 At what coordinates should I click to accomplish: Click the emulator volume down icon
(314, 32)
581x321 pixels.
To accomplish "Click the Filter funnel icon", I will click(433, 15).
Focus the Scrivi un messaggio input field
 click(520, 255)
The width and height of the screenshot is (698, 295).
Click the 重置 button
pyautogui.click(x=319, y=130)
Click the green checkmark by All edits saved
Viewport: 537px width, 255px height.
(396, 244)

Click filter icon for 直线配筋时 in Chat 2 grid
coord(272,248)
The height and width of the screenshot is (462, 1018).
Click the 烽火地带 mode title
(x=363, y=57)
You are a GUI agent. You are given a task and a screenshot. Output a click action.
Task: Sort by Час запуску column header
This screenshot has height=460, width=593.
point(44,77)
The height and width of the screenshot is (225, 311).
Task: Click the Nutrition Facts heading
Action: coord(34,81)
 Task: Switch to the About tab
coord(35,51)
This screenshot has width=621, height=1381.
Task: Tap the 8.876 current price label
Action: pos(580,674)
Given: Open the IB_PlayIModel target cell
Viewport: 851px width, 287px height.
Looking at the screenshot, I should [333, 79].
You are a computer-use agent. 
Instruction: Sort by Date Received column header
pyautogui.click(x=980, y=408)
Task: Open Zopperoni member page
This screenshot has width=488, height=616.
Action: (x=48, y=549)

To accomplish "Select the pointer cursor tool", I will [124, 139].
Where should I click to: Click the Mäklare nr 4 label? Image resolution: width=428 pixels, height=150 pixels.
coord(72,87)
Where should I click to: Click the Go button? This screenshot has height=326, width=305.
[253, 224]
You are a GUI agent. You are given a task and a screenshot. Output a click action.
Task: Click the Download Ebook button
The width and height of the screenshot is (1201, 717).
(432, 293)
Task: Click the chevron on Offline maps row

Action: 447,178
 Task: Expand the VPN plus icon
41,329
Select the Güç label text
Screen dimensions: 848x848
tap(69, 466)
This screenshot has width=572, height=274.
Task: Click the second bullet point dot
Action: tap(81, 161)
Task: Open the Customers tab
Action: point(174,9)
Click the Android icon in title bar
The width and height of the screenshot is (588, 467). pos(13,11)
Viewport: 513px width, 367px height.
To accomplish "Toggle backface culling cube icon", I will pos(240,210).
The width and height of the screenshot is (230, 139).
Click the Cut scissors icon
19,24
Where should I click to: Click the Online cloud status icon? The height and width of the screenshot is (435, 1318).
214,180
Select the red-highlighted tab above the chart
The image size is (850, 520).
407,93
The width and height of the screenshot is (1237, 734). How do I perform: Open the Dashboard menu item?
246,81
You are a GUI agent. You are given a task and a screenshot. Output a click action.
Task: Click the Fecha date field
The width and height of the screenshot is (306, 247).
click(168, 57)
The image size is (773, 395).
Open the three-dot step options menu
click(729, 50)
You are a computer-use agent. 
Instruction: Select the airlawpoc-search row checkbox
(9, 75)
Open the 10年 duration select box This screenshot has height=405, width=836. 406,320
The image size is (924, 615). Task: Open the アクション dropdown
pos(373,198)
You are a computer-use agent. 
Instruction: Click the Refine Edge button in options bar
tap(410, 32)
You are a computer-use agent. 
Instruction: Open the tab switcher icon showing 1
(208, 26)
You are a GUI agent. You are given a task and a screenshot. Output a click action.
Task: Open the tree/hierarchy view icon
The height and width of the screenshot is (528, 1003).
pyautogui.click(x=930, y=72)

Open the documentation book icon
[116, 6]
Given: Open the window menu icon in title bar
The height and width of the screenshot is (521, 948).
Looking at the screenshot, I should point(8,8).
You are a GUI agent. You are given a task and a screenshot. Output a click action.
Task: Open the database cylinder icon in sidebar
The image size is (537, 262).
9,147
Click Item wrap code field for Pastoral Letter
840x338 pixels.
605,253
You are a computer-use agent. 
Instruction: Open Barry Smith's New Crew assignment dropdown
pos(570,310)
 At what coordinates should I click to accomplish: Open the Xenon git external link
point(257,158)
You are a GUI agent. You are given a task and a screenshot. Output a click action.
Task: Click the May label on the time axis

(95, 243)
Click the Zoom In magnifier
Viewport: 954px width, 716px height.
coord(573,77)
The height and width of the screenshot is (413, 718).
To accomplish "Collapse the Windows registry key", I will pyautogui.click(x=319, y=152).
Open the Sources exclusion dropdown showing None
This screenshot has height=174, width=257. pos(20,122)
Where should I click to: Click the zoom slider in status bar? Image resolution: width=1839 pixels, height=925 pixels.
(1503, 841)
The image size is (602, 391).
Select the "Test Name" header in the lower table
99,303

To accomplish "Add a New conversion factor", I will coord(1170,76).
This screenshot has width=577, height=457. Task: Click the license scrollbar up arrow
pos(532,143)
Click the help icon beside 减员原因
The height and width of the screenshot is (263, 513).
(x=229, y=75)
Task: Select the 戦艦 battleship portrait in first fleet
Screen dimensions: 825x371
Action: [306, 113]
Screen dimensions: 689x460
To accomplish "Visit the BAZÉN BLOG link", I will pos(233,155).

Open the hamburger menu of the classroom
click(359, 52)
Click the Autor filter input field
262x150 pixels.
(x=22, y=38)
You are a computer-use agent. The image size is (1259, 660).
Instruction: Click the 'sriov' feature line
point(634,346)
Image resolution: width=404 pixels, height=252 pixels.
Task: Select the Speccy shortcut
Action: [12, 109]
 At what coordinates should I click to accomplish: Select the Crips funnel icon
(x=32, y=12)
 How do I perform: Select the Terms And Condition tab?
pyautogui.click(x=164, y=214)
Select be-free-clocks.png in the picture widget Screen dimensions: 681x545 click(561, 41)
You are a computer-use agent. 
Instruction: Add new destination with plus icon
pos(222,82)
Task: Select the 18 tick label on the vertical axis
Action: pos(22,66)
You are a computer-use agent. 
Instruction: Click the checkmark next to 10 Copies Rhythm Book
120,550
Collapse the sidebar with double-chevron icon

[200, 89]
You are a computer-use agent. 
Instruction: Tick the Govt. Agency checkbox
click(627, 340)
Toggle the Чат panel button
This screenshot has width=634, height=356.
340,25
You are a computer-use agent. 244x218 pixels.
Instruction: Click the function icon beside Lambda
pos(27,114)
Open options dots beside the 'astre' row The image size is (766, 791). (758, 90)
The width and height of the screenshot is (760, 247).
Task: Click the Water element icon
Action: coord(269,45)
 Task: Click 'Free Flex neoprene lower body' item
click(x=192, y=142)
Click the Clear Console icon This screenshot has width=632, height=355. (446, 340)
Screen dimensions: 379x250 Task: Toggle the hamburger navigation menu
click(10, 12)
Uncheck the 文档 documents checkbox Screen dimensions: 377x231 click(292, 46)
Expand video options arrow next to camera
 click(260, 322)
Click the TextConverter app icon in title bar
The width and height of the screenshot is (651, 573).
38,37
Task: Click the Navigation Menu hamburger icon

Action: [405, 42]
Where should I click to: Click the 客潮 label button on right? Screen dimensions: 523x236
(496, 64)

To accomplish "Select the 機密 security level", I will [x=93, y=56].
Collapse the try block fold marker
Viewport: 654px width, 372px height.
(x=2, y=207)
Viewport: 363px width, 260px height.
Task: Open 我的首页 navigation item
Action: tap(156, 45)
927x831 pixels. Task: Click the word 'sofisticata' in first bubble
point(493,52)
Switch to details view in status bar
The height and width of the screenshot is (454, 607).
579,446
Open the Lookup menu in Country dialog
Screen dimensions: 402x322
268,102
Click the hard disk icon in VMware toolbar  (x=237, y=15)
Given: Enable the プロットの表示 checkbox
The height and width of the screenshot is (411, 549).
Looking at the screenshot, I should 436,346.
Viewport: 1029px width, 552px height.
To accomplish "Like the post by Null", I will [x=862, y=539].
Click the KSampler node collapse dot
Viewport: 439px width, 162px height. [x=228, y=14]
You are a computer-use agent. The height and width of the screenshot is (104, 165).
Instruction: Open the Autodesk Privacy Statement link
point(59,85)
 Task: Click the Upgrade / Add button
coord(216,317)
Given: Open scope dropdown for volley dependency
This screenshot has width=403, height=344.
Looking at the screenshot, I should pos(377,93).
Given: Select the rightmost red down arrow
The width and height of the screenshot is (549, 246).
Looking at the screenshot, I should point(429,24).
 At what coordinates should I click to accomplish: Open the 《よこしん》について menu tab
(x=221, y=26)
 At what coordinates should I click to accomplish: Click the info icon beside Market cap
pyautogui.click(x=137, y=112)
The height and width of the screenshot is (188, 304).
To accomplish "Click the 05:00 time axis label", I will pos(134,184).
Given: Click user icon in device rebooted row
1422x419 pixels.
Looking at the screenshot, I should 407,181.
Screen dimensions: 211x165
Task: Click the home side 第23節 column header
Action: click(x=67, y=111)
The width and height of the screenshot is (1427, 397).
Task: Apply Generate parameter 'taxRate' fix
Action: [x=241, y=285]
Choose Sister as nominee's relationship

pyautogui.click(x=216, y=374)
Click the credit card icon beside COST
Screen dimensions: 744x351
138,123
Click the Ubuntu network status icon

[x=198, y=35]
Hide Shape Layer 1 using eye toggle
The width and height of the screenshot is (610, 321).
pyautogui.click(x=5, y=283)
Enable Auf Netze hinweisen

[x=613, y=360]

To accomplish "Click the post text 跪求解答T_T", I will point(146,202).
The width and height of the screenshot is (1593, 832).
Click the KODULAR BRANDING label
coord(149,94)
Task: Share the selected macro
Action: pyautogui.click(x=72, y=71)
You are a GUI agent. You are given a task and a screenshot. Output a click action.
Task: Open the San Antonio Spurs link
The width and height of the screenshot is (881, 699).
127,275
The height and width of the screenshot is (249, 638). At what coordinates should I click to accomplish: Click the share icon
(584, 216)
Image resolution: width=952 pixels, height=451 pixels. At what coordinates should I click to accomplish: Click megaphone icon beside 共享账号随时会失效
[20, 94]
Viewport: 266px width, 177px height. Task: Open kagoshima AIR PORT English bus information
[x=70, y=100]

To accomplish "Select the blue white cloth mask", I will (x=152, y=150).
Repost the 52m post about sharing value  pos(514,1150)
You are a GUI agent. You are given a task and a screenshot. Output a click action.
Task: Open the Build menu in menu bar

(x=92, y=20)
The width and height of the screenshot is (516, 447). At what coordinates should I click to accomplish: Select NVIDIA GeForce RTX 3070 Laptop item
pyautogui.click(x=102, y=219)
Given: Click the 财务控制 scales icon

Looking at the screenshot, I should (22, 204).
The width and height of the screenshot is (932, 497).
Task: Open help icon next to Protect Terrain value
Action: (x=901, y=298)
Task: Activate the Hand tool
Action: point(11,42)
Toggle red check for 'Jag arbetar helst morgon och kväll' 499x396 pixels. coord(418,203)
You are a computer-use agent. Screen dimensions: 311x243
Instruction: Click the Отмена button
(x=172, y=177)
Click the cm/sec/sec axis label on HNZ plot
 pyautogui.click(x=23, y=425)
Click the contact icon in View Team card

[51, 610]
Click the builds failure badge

#####

WHAT IS BEING ASKED: If a line falls between the first line of the entries and the line containing "The height and width of the screenshot is (462, 1018).", or is one of those two, restate it word for word; leave all other lines out.

REPLY TO THE TASK:
 At what coordinates should I click to accomplish: Click the emulator volume down icon
(314, 32)
581x321 pixels.
To accomplish "Click the Filter funnel icon", I will click(433, 15).
Focus the Scrivi un messaggio input field
 click(520, 255)
The width and height of the screenshot is (698, 295).
Click the 重置 button
pyautogui.click(x=319, y=130)
Click the green checkmark by All edits saved
Viewport: 537px width, 255px height.
(396, 244)

Click filter icon for 直线配筋时 in Chat 2 grid
coord(272,248)
The height and width of the screenshot is (462, 1018).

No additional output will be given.